The Daytime Emmys: Should They Stay or Should They Go?
You know that old cliché about throwing a party and no one showing up? What if you threw an elaborate awards show and no one showed up?In other words, enjoy this year's Daytime Emmys telecast in June -- because after this season, there will be just four soap operas left to contend for a slew of prizes. Which begs the question: Will there -- and should there -- continue to be a separate Daytime Emmy ceremony? And, if so, will it (and should it) continue to be televised in primetime?
The question arises, of course, because of ABC's decision to cancel two of its long-running daytime dramas, 'All My Children' and 'One Life to Live.' The soap landscape was already a diminished one -- only six scripted dramas currently air in daytime -- but with ABC throwing in the towel on two more, the future of the soaps and their offshoots are in serious danger.

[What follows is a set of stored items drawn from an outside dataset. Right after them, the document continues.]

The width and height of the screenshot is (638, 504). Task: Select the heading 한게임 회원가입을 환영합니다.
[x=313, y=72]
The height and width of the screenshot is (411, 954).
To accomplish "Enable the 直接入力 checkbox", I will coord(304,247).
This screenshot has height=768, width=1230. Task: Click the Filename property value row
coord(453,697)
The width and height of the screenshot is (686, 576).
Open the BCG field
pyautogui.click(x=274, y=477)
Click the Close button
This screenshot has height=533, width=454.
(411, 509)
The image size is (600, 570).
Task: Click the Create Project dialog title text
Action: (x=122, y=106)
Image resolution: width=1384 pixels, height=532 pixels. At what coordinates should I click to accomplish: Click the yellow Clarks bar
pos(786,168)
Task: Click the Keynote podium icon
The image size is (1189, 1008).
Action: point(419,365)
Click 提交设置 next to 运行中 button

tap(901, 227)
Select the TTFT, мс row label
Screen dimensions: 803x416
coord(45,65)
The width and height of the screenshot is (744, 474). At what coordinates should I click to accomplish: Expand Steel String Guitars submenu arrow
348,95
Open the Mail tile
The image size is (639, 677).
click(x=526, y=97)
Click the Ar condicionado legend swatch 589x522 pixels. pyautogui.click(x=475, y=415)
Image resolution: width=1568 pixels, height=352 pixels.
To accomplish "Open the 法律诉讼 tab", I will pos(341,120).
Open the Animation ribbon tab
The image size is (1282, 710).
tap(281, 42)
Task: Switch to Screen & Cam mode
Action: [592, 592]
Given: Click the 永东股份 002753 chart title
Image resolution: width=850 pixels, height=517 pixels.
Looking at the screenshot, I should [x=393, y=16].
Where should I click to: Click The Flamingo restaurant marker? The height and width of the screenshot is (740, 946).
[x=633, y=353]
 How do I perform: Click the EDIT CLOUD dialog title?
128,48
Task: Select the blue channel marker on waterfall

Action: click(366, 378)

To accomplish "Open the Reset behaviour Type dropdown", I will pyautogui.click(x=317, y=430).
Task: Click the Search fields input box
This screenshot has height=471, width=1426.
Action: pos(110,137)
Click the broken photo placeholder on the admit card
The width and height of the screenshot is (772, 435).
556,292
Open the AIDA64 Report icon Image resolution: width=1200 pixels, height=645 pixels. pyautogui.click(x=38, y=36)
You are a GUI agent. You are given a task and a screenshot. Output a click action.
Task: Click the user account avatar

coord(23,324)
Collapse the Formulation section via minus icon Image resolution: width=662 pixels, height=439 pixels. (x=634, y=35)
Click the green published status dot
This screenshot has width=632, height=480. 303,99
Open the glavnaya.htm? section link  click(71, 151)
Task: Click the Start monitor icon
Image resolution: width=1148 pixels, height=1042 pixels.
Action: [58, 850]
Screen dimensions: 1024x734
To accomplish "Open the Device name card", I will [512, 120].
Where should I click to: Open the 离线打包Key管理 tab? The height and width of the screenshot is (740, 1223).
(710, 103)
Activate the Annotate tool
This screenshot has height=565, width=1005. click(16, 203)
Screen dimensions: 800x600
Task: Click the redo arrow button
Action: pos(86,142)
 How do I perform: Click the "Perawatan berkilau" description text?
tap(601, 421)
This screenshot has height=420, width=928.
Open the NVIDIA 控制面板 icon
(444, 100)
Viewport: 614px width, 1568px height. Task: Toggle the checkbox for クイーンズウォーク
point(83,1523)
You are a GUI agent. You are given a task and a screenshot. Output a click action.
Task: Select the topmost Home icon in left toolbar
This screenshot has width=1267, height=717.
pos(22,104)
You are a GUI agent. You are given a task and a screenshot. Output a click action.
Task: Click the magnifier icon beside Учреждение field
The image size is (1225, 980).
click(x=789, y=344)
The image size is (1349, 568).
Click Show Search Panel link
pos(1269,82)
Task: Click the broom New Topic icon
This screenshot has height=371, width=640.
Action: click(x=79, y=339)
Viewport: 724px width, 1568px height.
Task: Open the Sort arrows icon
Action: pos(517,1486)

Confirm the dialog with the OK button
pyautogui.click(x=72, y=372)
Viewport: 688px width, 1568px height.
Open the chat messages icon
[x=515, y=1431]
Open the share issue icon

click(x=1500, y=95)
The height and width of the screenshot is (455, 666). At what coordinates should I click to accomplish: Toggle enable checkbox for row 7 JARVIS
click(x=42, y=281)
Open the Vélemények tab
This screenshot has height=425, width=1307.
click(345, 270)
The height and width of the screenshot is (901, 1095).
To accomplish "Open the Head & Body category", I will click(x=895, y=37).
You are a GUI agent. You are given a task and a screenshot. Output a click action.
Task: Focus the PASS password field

Almost immediately after ABC's cancellation of 'AMC' and 'OLTL,' for example, the publisher of Soap Opera Digest and Soap Opera Weekly magazines announced staff cuts were imminent and turned operations of the mags over to another publisher (American Media Inc., which publishes The National Enquirer and Shape).
Obviously, the soap cancellations will mean more job losses, not just for actors on the shows, but also for crew, office staff, costumers, writers, directors and the dozens of other people who get the shows on the air each day, as well as the up-and-coming talent who often rely on soap opportunities to help them break into the business.
And then there's the Daytime Emmy celebration. Nevermind that "celebration" seems like an odd word to use in connection with an industry that, in 1971, aired 18 daytime soaps on three networks and is now being reduced to less than half a dozen shows, when there are literally hundreds more programming outlets.
The bigger issue is whether or not a genre that will span four shows in total -- meaning there will be fewer soap operas than there are casts of 'Real Housewives' -- warrants its own awards ceremony. Sure, the Daytime Emmys also honor daytime talk shows, game shows and children's programming like 'Sesame Street,' and those folks certainly deserve to be honored. But viewers have tuned in for the Daytime Emmys (when they tuned in; ratings for the kudosfest have been on the decline for years) to see their favorite soap stars. To see if Susan Lucci would finally nab herself a statue. To see which long-running soap would see its cast flood the stage when the show was named Outstanding Drama Series.
We all have our favorite daytime talk show host and our favorite courtroom series and our favorite game show host, but is anyone going to tune in for a whole awards show just to see those statues doled out? Would you have tuned in to last year's Daytime Emmys just to see 'The Doctors' win the Outstanding Informative Talk Show award, for instance? Us neither.
And that's no daytime-specific knock ... it's great to see shows like 'The Daily Show' win at the primetime Emmys, but would you tune in to a primetime Emmy show that didn't offer the chance to see all the stars from your favorite comedies and dramas? The primetime Emmys also honor the best reality show and reality host ... would you tune in to see a whole awards show devoted only to reality series? (Actually, the Fox Reality Channel aired just such an awards show ... the show, and the cable network, no longer exist).
The sad fact is, soaps have been in decline with viewers for years. A lot of us grew up with the shows as an integral part of our pop culture experience, watching 'As the World Turns' or 'Guiding Light' with our moms and grandmas, spending summers glued to the angsty teen romances of Bo and Hope, Beth and Phillip and Jenny and Greg, and carrying our love for the sudsy dramas into college, where we may or may not have scheduled classes around 'Days of Our Lives.' But when the O.J. Simpson trial pre-empted the daytime dramas for much of 1995, a lot of viewers kicked their soap habits, and slowly, the shows started to fall.
Daytime legends like Deidre Hall were sent packing because of budget cuts; reality TV and the real-life bad behavior of celebrities made truth more shocking than the fiction of any came-back-from-the-dead, was-possessed-by-the-devil, married-three-members-of-the-same-family (Brooke Logan!) plots the soaps ever cooked up; and now, unthinkably, even soap queen La Lucci will be unemployed unless another soap smartly snaps her up for a juicy new role.So with few shows remaining and the genre whittled down to a niche -- ABC's axing of 'AMC' and 'OLTL' came after parent company Disney had already decided to pull the plug on the devoted-to-all-things-soapy cable network SoapNet -- it seems pretty clear the Daytime Emmys will have to be downsized, or maybe altogether excised, in the near future, too.
Maybe they can be folded into the primetime awards show? Nah, that would make for one bloated, unwatchably long affair. Maybe the show doesn't support being televised at all? Or maybe the Daytime Emmy telecast belongs in daytime, where at least it would be in the good company of the (few remaining) shows it was created to celebrate.